[[ PASSAGE TO READ open ]]

At Military Times, Leo Shane III reports that Trump's approval rating among active-duty military members has declined.




And at NYT, Steve Eder reveals how Trump probably got his phony medical excuse from the Vietnam draft:
In the fall of 1968, Donald J. Trump received a timely diagnosis of bone spurs in his heels that led to his medical exemption from the military during Vietnam.

For 50 years, the details of how the exemption came about, and who made the diagnosis, have remained a mystery, with Mr. Trump himself saying during the presidential campaign that he could not recall who had signed off on the medical documentation.

Now a possible explanation has emerged about the documentation. It involves a foot doctor in Queens who rented his office from Mr. Trump’s father, Fred C. Trump, and a suggestion that the diagnosis was granted as a courtesy to the elder Mr. Trump.

The podiatrist, Dr. Larry Braunstein, died in 2007. But his daughters say their father often told the story of coming to the aid of a young Mr. Trump during the Vietnam War as a favor to his father.

“I know it was a favor,” said one daughter, Dr. Elysa Braunstein, 56, who along with her sister, Sharon Kessel, 53, shared the family’s account for the first time publicly when contacted by The New York Times.

Elysa Braunstein said the implication from her father was that Mr. Trump did not have a disqualifying foot ailment. “But did he examine him? I don’t know,” she said.

[[ PASSAGE TO READ closed ]]

Answer these questions using the news excerpt about Trump's draft exemption:
1. In what season and year did Donald J. Trump receive the bone spur diagnosis?
2. From whom did the foot doctor in Queens rent his office?
3. In what year did Dr. Larry Braunstein die?
The records below the text were drawn from a separate source.

[[ THE DATA open ]]

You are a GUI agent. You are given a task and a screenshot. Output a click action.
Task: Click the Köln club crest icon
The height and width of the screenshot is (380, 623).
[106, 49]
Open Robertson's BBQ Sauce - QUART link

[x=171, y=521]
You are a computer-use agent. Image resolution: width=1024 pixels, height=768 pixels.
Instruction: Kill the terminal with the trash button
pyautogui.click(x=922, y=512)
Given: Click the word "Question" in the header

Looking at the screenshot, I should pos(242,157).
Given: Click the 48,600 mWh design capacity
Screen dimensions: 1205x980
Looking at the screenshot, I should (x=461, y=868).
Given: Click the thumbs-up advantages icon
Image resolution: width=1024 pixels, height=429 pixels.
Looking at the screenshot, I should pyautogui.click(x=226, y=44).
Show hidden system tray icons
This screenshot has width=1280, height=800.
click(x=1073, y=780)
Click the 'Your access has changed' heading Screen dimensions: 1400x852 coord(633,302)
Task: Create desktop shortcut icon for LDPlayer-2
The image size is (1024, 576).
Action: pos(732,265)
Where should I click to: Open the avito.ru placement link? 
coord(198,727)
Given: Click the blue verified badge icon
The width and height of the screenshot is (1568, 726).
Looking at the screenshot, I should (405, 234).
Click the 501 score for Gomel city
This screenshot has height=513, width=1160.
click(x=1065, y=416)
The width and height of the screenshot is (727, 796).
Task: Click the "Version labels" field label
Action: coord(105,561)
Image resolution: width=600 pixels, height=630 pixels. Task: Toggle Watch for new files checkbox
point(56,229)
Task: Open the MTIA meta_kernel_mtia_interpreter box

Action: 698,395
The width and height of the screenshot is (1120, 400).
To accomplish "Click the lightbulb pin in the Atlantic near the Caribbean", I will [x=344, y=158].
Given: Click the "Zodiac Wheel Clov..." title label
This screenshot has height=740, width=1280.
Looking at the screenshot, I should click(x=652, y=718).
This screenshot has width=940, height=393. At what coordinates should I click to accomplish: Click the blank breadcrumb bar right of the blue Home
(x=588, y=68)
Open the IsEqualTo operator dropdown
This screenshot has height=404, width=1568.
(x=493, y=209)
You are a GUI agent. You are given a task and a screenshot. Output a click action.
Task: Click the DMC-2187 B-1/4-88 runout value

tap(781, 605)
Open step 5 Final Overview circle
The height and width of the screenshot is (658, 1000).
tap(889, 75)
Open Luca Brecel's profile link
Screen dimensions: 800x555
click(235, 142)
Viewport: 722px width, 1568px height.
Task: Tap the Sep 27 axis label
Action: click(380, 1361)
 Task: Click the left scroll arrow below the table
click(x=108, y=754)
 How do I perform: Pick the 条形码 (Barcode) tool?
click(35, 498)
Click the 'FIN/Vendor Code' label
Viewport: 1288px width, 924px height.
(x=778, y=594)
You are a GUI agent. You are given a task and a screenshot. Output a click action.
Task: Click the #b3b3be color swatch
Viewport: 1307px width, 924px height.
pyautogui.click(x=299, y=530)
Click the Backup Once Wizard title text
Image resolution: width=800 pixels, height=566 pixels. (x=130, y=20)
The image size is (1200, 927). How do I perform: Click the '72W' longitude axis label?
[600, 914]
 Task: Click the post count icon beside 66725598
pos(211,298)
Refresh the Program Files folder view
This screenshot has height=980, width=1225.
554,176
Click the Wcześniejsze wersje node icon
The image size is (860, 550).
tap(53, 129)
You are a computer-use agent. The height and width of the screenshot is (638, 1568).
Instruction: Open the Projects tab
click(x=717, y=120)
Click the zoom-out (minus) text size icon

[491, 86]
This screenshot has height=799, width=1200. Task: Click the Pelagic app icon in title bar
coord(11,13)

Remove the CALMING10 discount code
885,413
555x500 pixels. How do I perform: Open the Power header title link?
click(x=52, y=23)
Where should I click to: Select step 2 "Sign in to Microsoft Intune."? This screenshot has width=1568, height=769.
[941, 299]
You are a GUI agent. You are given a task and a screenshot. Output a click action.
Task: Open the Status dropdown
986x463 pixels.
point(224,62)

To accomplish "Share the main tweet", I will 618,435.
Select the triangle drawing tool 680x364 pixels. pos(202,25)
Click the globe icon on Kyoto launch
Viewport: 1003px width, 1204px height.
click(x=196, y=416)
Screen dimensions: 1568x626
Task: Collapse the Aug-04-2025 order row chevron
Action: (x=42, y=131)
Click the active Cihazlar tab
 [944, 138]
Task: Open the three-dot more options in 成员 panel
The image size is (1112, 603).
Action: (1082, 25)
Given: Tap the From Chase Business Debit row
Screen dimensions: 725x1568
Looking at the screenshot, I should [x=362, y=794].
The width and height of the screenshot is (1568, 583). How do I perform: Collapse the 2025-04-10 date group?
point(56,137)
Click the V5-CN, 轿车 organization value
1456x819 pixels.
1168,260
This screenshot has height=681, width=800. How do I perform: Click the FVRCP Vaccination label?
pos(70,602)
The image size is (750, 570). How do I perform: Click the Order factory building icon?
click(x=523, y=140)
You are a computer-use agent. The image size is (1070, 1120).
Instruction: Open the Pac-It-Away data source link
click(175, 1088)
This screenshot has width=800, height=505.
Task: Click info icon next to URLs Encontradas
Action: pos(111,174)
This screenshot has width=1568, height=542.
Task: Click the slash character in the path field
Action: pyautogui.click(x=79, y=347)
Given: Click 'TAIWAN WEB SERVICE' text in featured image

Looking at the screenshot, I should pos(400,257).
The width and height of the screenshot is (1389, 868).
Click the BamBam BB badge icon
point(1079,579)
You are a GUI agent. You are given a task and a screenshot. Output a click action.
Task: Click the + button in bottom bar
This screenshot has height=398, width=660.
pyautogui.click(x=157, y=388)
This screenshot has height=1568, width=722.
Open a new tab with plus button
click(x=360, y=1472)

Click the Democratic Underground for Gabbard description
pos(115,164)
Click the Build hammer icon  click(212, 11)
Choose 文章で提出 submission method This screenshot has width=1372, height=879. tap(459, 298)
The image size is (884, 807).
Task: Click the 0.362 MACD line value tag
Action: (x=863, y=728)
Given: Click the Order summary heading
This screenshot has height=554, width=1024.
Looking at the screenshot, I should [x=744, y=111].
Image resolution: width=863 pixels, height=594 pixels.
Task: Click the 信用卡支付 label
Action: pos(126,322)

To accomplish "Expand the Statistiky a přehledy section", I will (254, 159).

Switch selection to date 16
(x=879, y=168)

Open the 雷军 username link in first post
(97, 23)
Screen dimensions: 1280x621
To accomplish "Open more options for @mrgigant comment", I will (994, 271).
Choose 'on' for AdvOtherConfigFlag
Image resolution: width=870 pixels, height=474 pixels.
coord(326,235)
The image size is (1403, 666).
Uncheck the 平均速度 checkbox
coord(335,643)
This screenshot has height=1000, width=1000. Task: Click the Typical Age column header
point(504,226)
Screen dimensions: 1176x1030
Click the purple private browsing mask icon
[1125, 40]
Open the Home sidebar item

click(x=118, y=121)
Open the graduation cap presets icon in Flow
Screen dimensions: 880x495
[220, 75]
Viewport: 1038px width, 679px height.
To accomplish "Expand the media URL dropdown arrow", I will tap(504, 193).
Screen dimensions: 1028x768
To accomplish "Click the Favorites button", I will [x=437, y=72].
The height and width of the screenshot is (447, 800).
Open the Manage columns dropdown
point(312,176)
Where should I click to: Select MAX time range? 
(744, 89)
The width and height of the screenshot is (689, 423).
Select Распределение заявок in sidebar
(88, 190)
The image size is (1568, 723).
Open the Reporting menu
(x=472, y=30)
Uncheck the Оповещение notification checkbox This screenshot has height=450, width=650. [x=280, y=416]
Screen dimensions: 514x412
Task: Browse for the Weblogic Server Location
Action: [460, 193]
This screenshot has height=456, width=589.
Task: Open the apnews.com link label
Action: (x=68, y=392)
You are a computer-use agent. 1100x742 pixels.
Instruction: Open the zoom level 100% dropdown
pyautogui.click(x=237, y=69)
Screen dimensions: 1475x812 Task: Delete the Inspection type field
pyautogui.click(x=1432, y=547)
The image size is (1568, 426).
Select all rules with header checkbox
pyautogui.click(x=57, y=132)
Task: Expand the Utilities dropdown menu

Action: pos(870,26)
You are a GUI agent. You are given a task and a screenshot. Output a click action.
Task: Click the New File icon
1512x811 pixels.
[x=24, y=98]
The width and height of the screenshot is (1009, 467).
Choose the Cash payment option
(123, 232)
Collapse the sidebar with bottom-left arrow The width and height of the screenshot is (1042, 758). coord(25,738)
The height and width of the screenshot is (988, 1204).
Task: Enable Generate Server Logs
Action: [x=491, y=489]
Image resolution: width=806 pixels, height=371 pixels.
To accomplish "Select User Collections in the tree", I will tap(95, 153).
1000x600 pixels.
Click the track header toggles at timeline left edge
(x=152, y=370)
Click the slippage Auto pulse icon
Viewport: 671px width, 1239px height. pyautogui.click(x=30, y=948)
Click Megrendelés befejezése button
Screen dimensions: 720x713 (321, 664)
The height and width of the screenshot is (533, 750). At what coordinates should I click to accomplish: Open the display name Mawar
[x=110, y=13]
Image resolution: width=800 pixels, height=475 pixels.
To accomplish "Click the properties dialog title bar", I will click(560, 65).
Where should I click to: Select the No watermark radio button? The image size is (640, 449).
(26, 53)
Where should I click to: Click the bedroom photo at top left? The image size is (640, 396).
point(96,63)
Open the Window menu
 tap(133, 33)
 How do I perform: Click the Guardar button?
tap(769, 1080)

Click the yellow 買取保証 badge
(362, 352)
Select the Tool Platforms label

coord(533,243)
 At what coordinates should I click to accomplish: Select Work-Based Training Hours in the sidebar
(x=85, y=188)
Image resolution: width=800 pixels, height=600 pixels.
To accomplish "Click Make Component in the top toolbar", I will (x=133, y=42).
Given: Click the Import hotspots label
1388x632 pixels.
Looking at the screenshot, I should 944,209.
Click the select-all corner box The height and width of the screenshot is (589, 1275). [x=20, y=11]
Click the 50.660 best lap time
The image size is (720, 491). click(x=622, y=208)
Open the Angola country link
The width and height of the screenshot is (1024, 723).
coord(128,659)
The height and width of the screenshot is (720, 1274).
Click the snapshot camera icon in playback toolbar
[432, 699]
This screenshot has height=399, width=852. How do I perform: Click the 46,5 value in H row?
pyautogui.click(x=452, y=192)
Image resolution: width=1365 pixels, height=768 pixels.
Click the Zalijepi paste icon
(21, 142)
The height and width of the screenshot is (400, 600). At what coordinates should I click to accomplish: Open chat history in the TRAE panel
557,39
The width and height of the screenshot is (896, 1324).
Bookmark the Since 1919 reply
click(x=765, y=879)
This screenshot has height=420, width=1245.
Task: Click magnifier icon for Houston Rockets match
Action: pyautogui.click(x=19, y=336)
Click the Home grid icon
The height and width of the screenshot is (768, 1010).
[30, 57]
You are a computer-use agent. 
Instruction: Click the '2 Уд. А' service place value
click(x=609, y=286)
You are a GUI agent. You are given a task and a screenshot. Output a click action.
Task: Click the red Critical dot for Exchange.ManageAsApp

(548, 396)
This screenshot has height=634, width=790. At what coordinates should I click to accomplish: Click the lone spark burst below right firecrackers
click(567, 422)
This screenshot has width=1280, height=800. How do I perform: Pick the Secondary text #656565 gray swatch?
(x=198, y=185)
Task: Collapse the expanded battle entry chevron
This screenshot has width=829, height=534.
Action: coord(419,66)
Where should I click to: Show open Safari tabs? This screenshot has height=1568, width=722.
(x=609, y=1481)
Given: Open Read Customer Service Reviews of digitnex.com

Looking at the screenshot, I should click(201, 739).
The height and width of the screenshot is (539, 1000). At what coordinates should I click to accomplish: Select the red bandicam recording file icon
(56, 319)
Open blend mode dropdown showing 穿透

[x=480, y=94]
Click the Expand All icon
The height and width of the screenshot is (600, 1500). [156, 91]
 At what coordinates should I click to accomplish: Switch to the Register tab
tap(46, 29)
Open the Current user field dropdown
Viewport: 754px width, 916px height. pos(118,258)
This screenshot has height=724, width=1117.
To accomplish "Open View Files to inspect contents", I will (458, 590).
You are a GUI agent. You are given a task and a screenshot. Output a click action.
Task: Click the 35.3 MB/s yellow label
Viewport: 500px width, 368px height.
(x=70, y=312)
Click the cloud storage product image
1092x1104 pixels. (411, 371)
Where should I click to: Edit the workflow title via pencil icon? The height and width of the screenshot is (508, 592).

[[ THE DATA closed ]]

:: TASK OUTPUT ::
1. The fall of 1968
2. Fred C. Trump, Mr. Trump's father
3. 2007